Оттолкнув конвоиров, Наташа с криком «Папка, милый!» повисла на шее Кострова. Он подхватил ее на руки, осыпал поцелуями. Наташа вздрагивала от рыданий.
Янди направился к двери. Кожов задержался, удивленно поглядывая на девушку, потом пошел за Янди.
— Я ему говорила, а он не верит… Папка, родной, как хорошо!
— Ну как добралась, Натаха-птаха? Заждался я тебя.
— Всю ночь бродила, не знала, куда идти. А ветер воет, гудит, — рассказывала Наташа.
Костров понимающе кивал головой: он хорошо себе представлял, что значит перейти линию фронта.
— Струсила?
— Еще как: нашла какую-то ямку и заснула, а утром… У самых ног змея шипит. Я — бежать… Чуть на казаков не нарвалась…
— Устала? Сейчас перекусим, и ложись отдыхать, — заботливо оглядывая дочь, прервал ее Костров.
— Нет, нет! — запротестовала Наташа. — Я хочу видеть Андрея. Я ни капельки… А это вот от Веры, вели расшифровать, — Наташа указала отцу на томик Байрона, где между строк было специальным составом изложено донесение Веры.
Костров вызвал адъютанта, велел ему отнести Байрона в шифровальный отдел.
— Ну, а теперь попируем. Я кое-что припас, ожидая тебя.
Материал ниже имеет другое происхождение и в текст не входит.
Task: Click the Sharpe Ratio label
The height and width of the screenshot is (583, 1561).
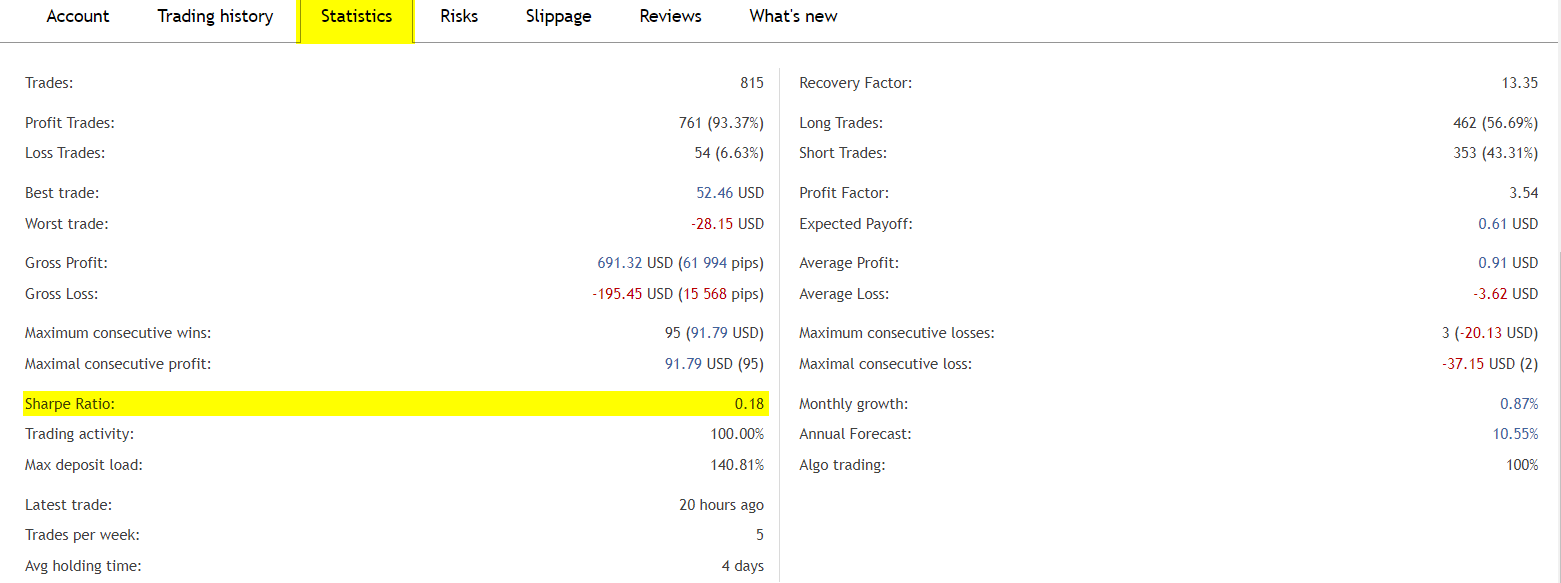Action: [70, 404]
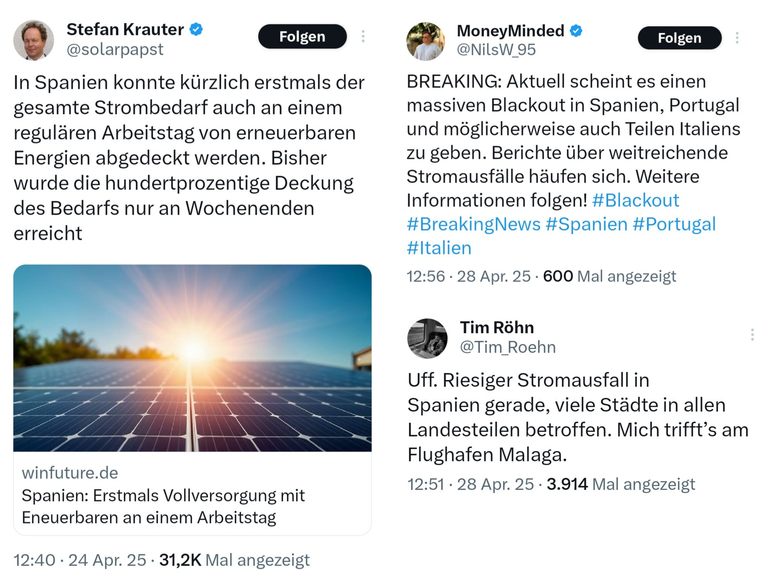The width and height of the screenshot is (768, 586).
Task: Expand the more options menu on Tim Röhn's tweet
Action: [752, 335]
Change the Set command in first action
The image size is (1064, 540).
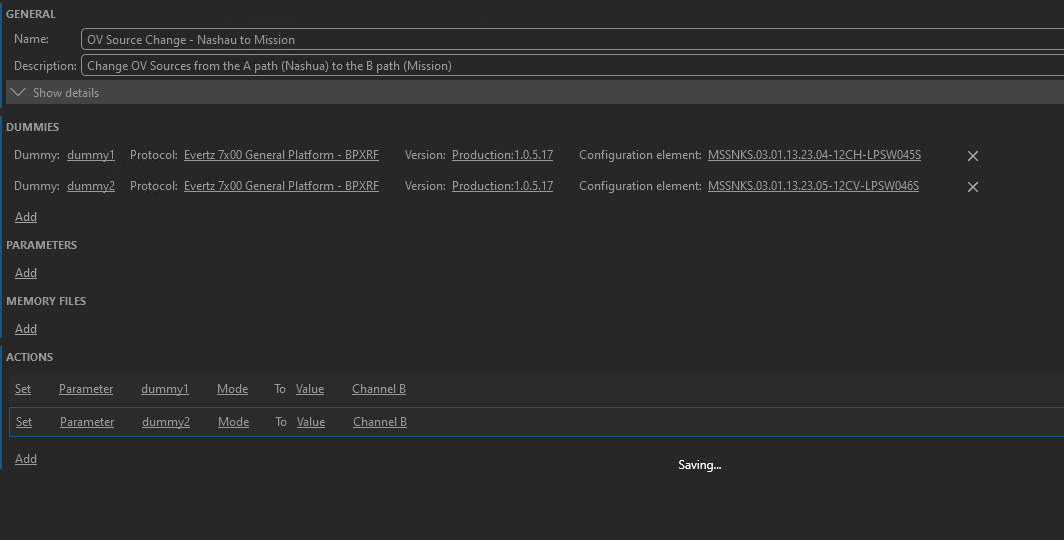(x=23, y=389)
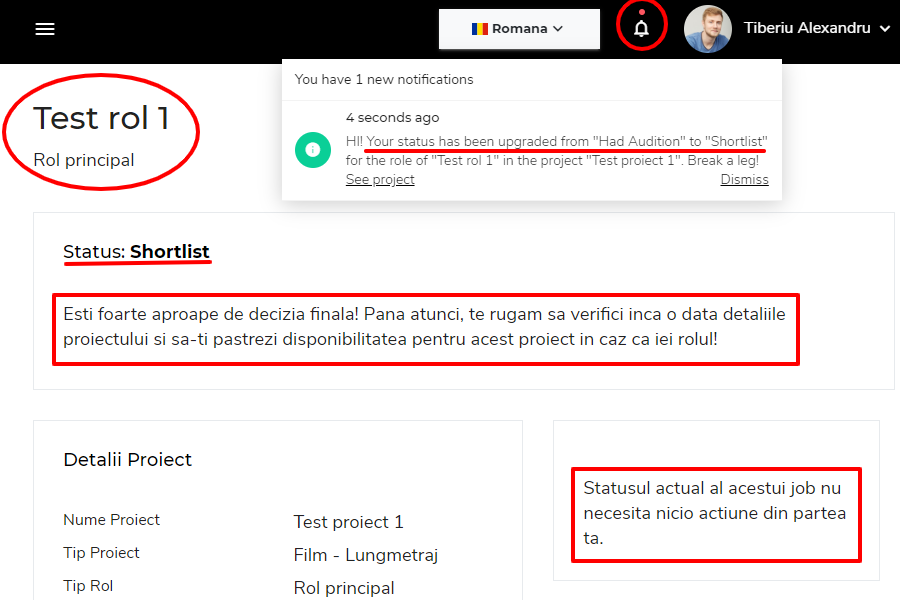Click the notification bell icon
The image size is (900, 600).
click(x=641, y=29)
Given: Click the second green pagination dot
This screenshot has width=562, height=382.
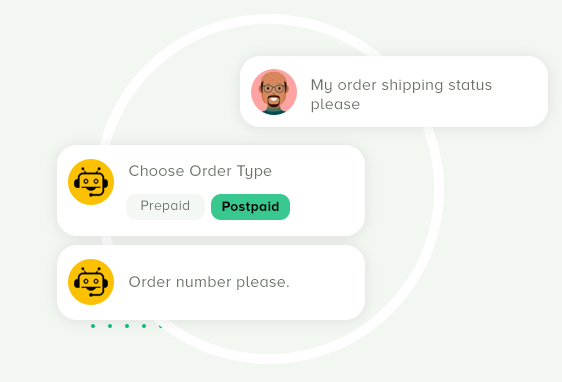Looking at the screenshot, I should pyautogui.click(x=110, y=326).
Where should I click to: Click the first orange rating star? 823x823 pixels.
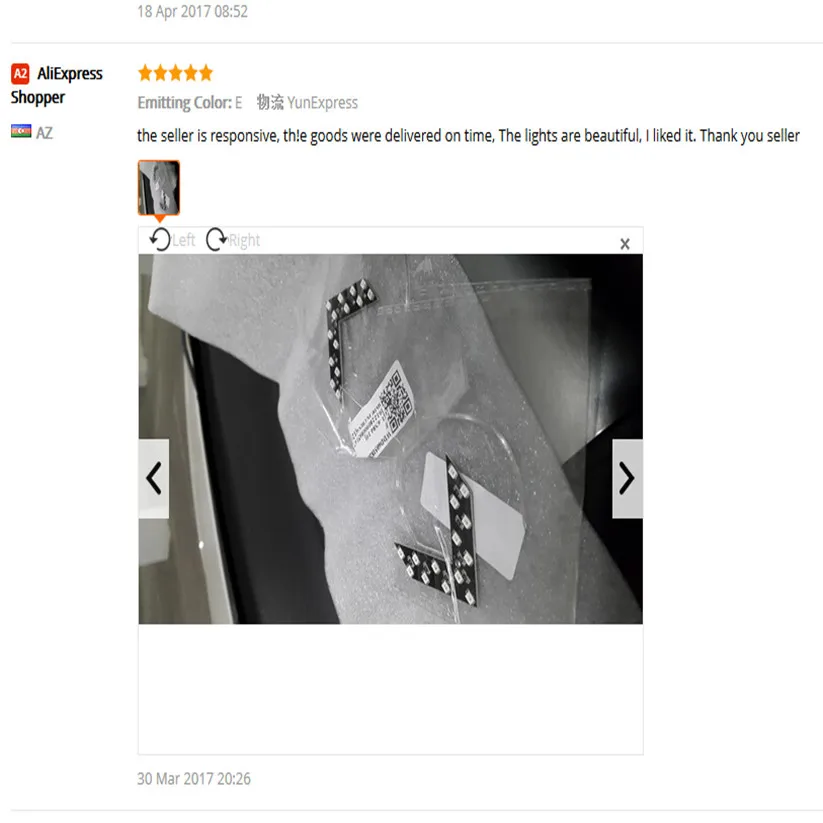[145, 72]
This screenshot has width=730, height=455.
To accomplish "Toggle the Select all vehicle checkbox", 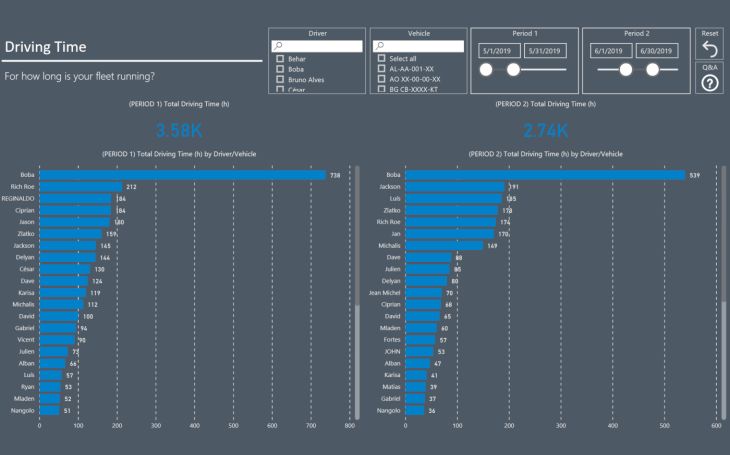I will tap(381, 59).
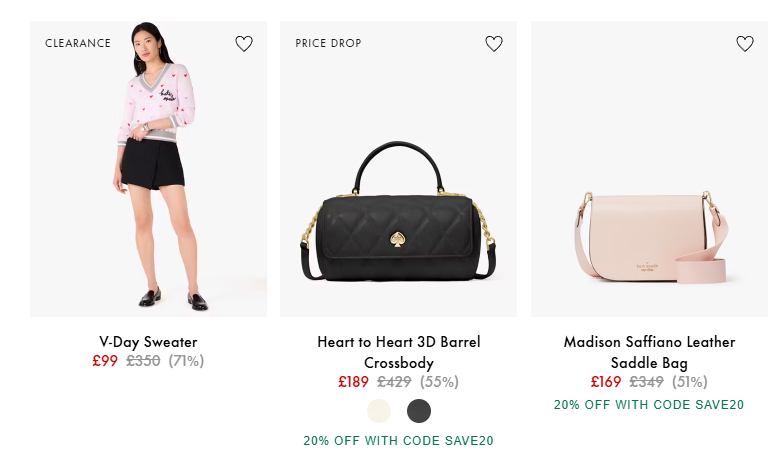Open Madison Saffiano Leather Saddle Bag link
The width and height of the screenshot is (784, 459).
[649, 352]
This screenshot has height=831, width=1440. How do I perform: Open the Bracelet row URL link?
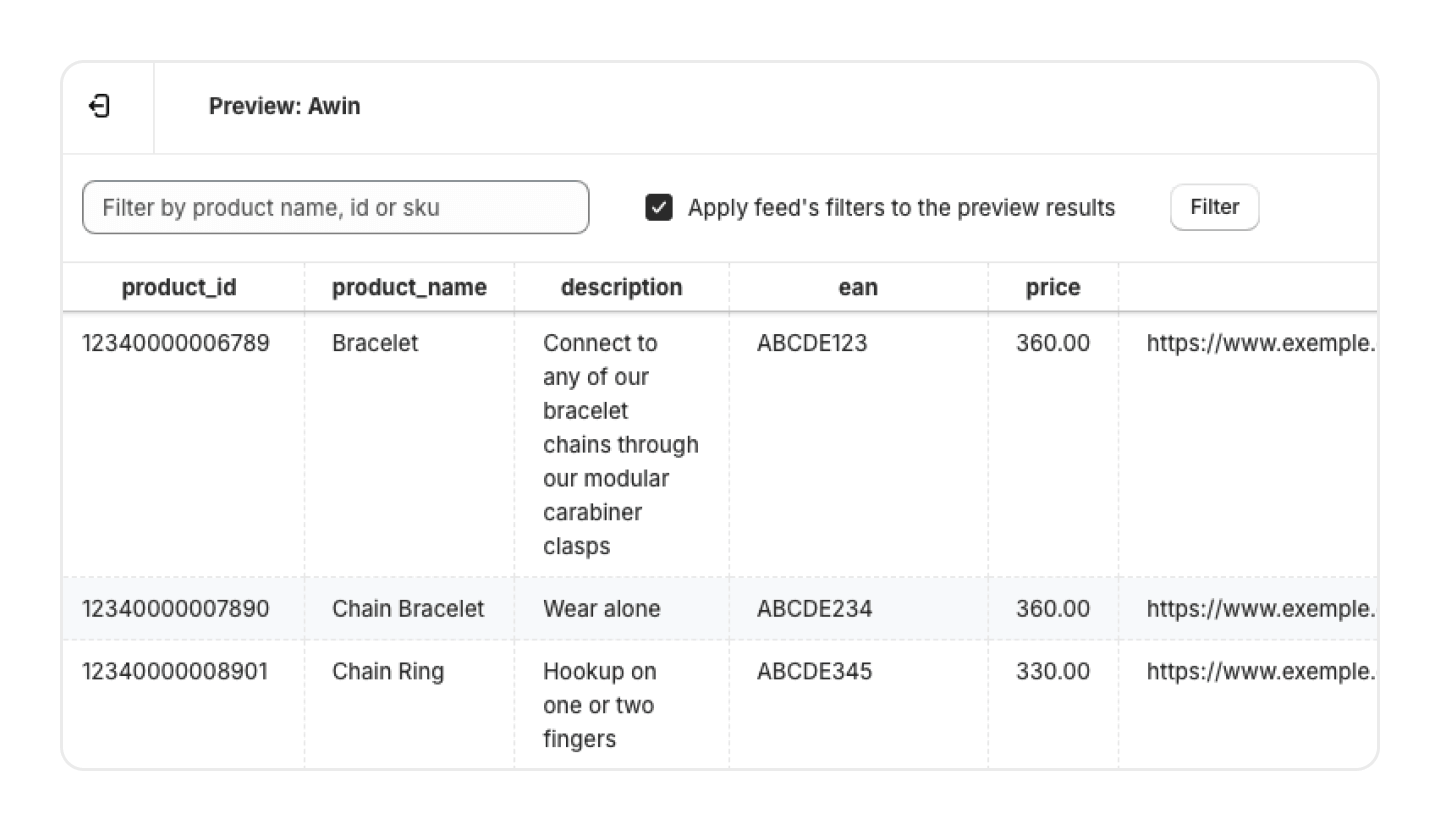pyautogui.click(x=1260, y=343)
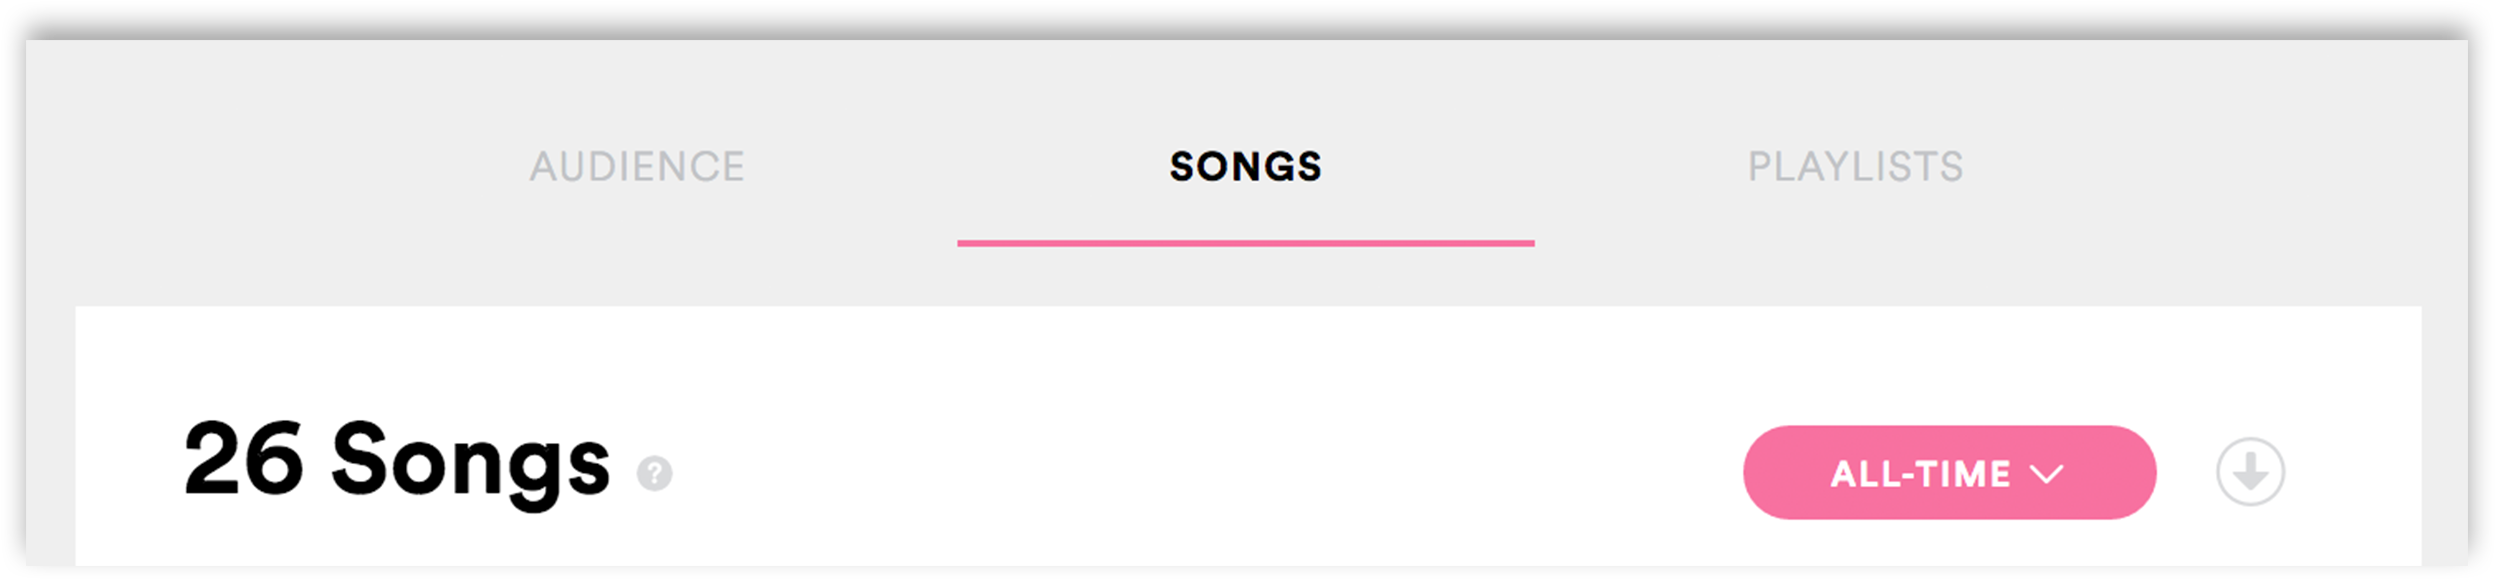Click the word Songs in the heading
Screen dimensions: 2495x579
(470, 462)
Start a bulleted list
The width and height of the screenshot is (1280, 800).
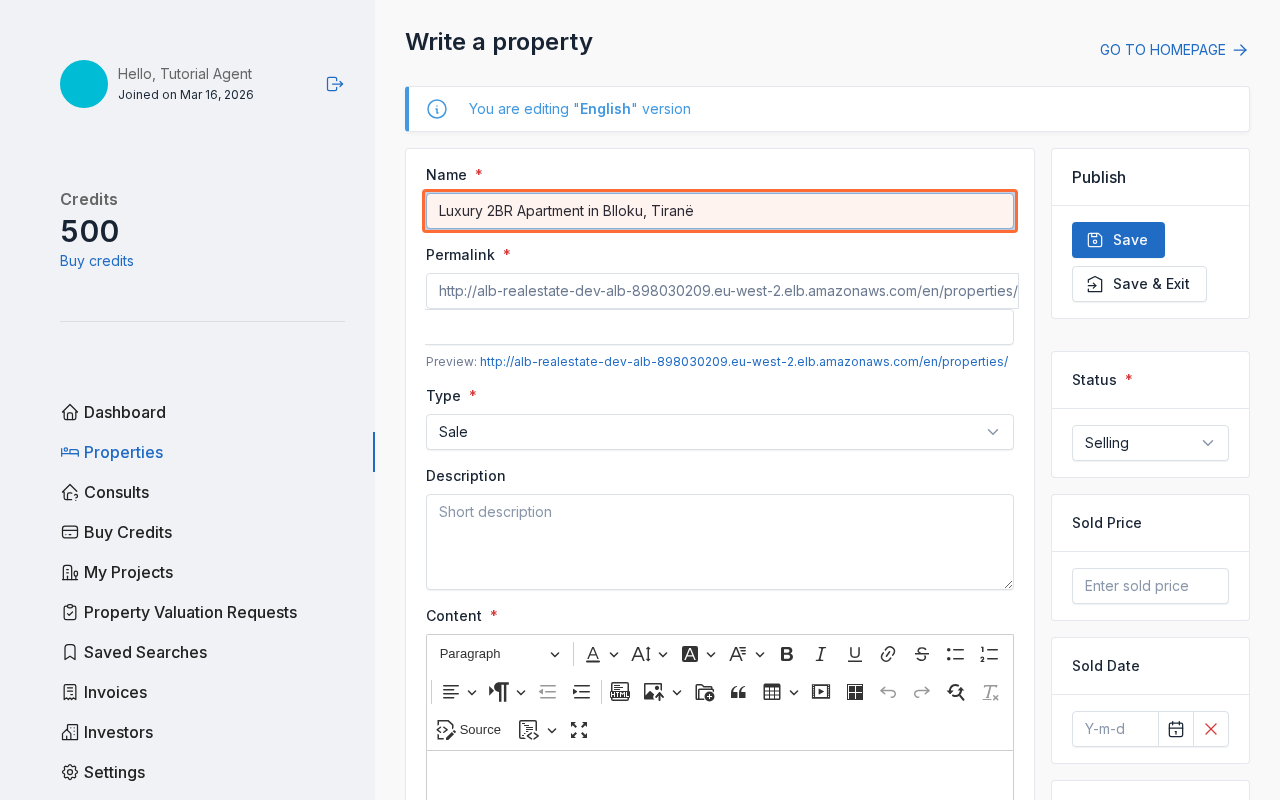click(955, 653)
Расторопный Бубенчик поставил на стол самовар, блюдо с хлебом. На тарелках лежали тоненькие ломти колбасы, леденцы и жареная рыба.
Оглядев все это, Костров достал из шкафа бутылку вина, два яблока и плитку шоколада.
— На, держи! — сказал он, протягивая дочери шоколад. — Знаю, что ты у меня сластеныш, вот и приготовил.
— Еще какой! — подтвердила, зажмурившись, счастливая Наташа. — Ух, и вкусно!
— Приведи себя в порядок, сейчас гости придут.
Наташа подошла к зеркалу.
Костров кивнул Бубенчику, чтобы звал ожидавших его Кожова и Янди. Вслед за ними вошел и Андрей Коваль, разузнавший о появлении Наташи. Наташа обрадовалась, бросилась к нему, шепнула:
— Вера скучает, ждет.
Костров услышал слова дочери, улыбался. Весь этот день волшебно озарился для него с появлением дочери. После смерти Ольги он никогда и не предполагал, что может быть так счастлив.